Mauro Forghieri described Gilles as having a “rage to win” greater than any driver he had known, and it was this competitive intensity that drove him on. And that, allied to a twist of DNA, allowed him impossible victories like Monaco or Jarama 1981. It was this same rage, however, that sparked incident and spectacle when in 1980-81, at a time his career should have been coming into full flower, Ferrari provided him with dogs.
“He was an innocent believer,” says Forghieri. “He had surrendered his own chances [of the world championship] for the team in 1979 with Scheckter, and he believed that he would be paid back.” When circumstances conspired against that, desperation occasionally surfaced.
But what about before 1980-81? There was incident then, too, surely? Villeneuve’s close friend and fellow GP driver, Bruno Giacomelli, puts that into perspective: “You have to make the distinction between early in his career and later. Those who talk about Gilles as crazy, I think they got it wrong. You must remember that he had no real experience when he first came into F1. I mean, he didn’t even have international experience, just Formula Atlantic in Canada and North America. He had to learn so much more than the rest of us brought up on racing in Europe. If you think, he came to F1 without any international experience, he had to learn the tracks as well as all about F1 and with all the pressure of being a Ferrari driver.
“Of course he made mistakes! There were only two possible outcomes in that situation, no matter how talented you were. You would either not have been quick enough or you would have accidents. And if you’re not quick enough, you’re not going to get to stay in F1. So there was only one option. I think he did incredibly well. Jesus, he almost won one of his first races!” That would be Long Beach ’78, his sixth GP, a dominant victory lost only by failing to allow for Clay Regazzoni’s notoriously limited peripheral vision when he came up to lap him.
Testing for his first GP with McLaren at Silverstone in 1977 was probably where the reputation for wildness took root. It’s now the stuff of legend how many times he spun. But it wasn’t clueless spinning; it was the result of a calculated strategy to get up to speed in time far qualifying in a car far more powerful than his Atlantics, on a track he didn’t know, and when there was only one chance to make a favourable impression. Not once did he hit anything; he chanced his arm only where he could recover, and his spin recovery was quite fantastic. Come qualifying and race, he was flawlessly polished and sensationally quick. With an obsolete M23, he set the race’s fifth-fastest lap, and had he disregarded the information of a faulty temperature gauge, he would have finished fourth.
Mega-talented though he was, he was still in over his head in terms of experience. If the McLaren run had been in at the deep end, stepping in at Ferrari later the same year as a short-notice replacement for the legendary Niki Lauda, and in a car that handled diabolically in the autumnal cold was akin to leaving the toddlers’ pool to swim in shark-infested waters.
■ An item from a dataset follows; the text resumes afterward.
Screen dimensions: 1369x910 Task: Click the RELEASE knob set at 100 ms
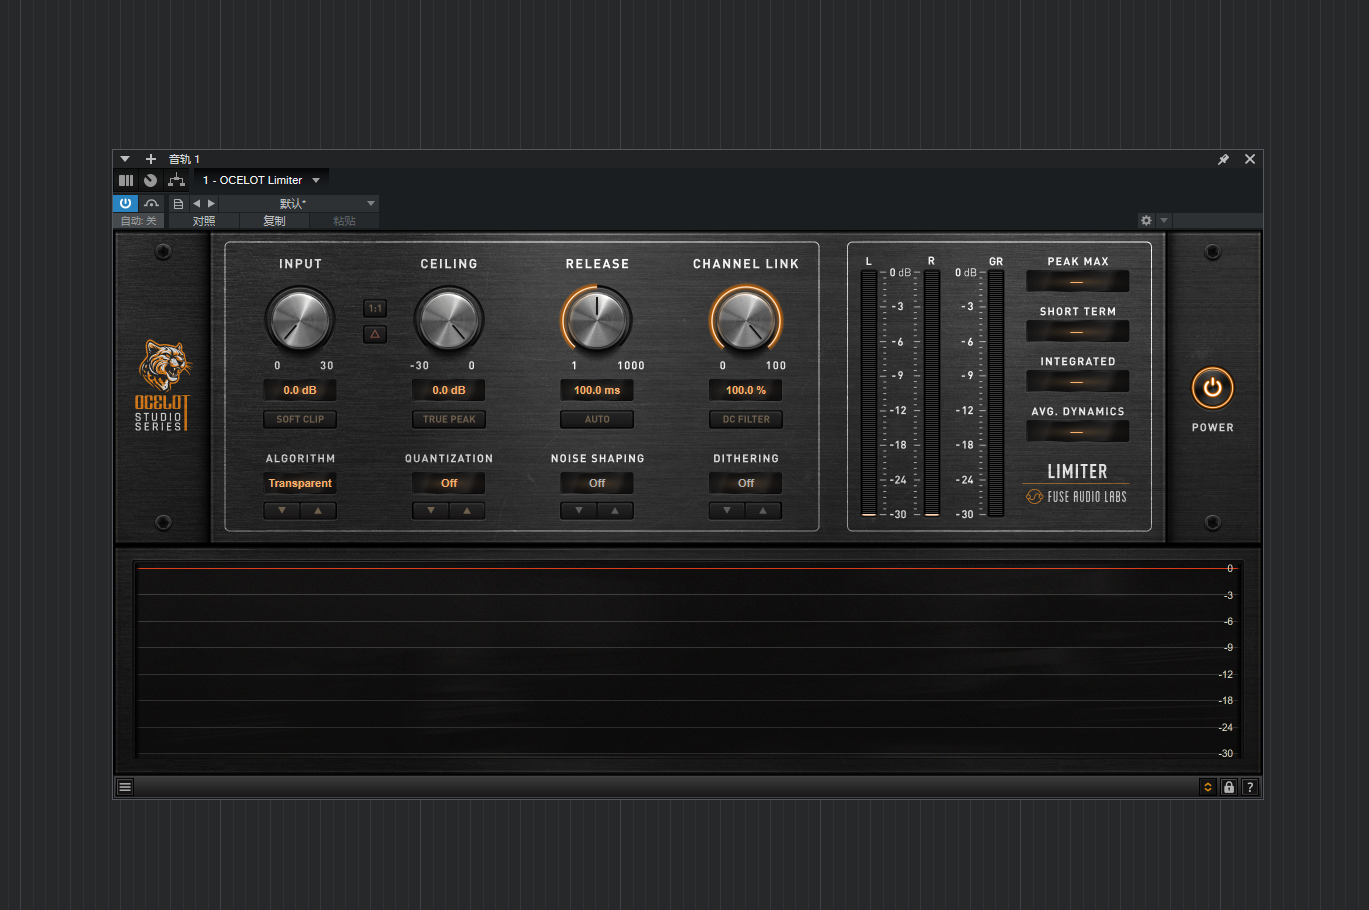point(597,319)
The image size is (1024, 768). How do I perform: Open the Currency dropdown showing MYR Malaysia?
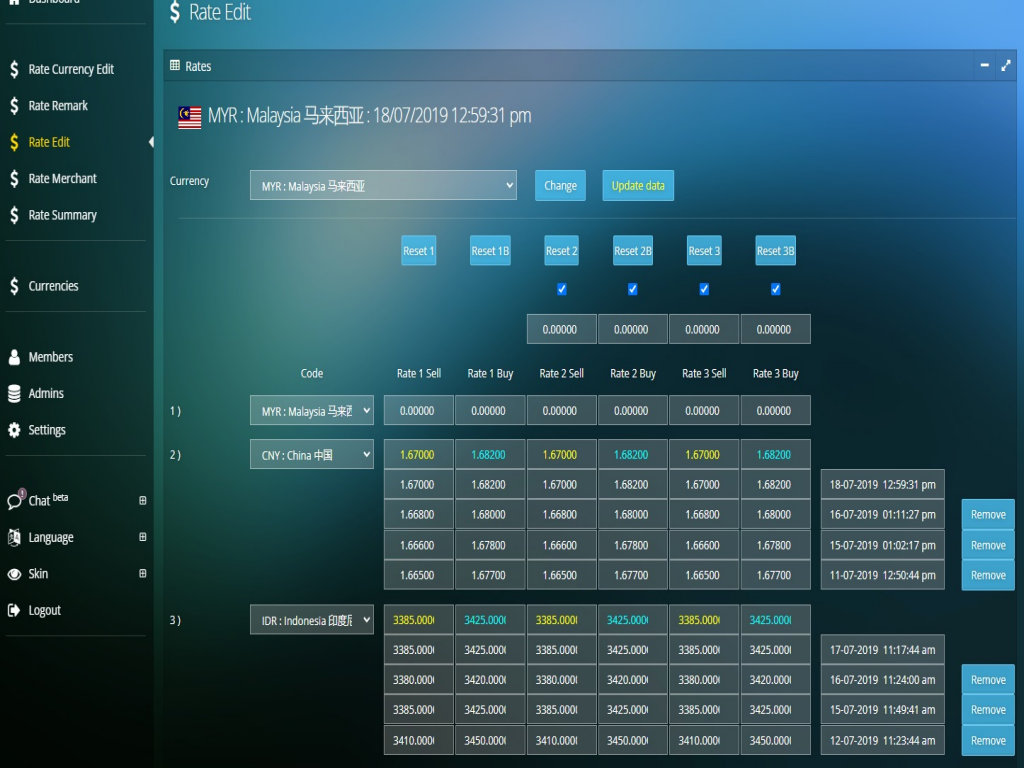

In Japan, his second race for the team, he messed up, getting airborne after misjudging a move on Ronnie Peterson. At this point, yes, he was wild.
“It shouldn’t have been the right strategy, but Villeneuve made it so”
“When he first arrived, his driving style was not really suitable for F1,” says Giacomelli, “or any single-seater, really. He was still quick, but the style made him have accident, too. But he learned and actually, though he remained spectacular, he became smooth as well. People get the two confused. You can still be super-smooth but be right on the limits, using all the track and more. People saw him pushing like hell because his cars weren’t competitive in 1980 and ’81 — up on the grass, crazy things — but I tell you, he was smooth in the way that he used the car, in the way he made the inputs into it. You could see that just watching his car.”
Carlos Reutemann, stunningly quick and with many years of experience, was Ferrari team leader in 1978 and performed brilliantly to win four races in an outdated car. His average performance was, not unexpectedly, higher than that of his rookie team-mate. But never did he take the fight to a fit and healthy ground-effect Lotus 79. Villeneuve did so twice — pressuring Mario Andretti for victory virtually all the way at Zolder and Monza. Which merely confirmed that his potential was off the scale.